The FDS and FDP attach out to the fingers, so they also work when the fingers are flexing. The palmaris contracts in actions such as grabbing a tennis ball, when the palm makes a cup shape. All of these muscles factor into grip strength.
Wrist Flexor Exercises:
Squeezing a tennis ball
How do you loosen short forearm muscles?
To stretch the flexors of the wrist and fingers, bring the attachment sites away from one another, into wrist extension (extend your arm and put your palm out as if to say “stop”).
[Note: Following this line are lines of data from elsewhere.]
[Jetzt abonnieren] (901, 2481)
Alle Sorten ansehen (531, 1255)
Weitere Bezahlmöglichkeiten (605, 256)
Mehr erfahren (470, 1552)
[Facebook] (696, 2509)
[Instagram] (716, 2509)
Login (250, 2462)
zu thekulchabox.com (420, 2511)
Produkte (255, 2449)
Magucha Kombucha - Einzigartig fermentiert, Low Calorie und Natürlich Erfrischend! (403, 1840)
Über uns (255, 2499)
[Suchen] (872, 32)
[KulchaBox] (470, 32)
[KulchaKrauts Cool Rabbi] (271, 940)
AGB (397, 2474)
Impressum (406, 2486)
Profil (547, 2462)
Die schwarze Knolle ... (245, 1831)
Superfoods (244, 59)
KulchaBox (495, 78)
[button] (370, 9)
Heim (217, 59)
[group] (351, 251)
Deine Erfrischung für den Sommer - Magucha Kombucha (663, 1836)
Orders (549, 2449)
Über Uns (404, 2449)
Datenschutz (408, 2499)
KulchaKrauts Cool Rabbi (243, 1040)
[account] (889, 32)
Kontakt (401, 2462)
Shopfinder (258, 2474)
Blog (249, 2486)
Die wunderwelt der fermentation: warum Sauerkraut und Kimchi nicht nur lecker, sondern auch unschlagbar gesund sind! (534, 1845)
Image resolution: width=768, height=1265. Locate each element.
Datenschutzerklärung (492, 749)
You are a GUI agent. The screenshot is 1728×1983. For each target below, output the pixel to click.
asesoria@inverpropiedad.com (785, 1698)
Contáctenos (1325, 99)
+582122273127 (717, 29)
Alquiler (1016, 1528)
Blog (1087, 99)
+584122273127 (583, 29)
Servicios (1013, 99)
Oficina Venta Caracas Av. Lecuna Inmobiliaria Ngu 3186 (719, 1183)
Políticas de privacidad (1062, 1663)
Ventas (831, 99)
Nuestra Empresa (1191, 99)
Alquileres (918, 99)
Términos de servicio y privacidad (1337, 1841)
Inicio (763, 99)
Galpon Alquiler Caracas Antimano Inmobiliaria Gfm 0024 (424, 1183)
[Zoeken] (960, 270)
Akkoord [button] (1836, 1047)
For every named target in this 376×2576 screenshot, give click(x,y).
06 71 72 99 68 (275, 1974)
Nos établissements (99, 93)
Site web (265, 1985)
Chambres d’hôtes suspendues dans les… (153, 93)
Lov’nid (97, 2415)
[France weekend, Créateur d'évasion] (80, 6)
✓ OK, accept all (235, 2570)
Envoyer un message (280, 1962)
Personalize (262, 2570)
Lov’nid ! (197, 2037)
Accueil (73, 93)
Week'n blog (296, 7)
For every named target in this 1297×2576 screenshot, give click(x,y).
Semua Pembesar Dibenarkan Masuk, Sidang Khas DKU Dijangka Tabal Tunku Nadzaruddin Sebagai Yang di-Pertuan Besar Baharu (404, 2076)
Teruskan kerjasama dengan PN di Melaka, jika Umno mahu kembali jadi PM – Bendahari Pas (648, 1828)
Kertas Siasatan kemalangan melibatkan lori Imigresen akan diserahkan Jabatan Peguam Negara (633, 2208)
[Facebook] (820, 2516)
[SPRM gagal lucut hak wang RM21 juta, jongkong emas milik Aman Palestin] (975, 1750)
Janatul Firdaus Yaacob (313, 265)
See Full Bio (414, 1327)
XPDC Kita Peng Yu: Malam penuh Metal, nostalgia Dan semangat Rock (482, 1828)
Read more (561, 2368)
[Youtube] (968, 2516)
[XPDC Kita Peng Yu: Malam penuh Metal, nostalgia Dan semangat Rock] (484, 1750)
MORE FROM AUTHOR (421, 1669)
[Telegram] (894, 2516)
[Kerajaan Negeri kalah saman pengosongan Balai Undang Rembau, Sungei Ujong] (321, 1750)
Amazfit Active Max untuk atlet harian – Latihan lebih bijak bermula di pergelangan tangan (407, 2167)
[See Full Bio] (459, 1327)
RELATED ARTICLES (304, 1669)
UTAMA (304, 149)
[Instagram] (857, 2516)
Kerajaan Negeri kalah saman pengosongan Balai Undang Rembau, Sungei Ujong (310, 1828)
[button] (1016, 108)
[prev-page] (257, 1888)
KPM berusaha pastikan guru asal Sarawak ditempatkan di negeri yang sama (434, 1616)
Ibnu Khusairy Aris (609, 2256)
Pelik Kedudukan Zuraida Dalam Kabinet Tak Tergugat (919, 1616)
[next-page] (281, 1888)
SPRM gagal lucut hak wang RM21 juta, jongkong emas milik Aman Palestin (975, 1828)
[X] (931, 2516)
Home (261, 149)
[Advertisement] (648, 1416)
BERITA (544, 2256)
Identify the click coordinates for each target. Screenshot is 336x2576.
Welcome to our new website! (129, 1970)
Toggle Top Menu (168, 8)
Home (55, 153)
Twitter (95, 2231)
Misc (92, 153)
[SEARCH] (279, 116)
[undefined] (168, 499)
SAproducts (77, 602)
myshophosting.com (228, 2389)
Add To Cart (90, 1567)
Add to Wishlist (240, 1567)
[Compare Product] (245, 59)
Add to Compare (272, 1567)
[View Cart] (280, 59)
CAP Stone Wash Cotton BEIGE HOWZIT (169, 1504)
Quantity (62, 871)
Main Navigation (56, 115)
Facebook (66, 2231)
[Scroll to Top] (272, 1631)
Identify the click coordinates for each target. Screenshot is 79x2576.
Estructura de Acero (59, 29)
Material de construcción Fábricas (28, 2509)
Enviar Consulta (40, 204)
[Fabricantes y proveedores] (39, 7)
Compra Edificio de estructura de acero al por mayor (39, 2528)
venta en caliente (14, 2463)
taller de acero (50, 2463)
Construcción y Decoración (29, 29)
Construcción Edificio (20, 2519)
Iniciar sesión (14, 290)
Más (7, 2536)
Be gentle with this stretch because there are nerves and vessels running through the carpal tunnel that can get squeezed too hard.
Hand and forearm massage is a great way to relax these muscles and enhance blood flow for recovery and repair as well. It’s one area of the body that a person can massage on their own fairly easily, which is why teaching a client where these muscles are is helpful. Encourage your clients to massage their forearms and hands in the evening before bed. It’s a great alternative to screen time before sleep and will help them reduce stress and relax.
Learning about muscles enhances the mind-body connection and expands understanding about the fascinating body we all get to live in. Happy exploring!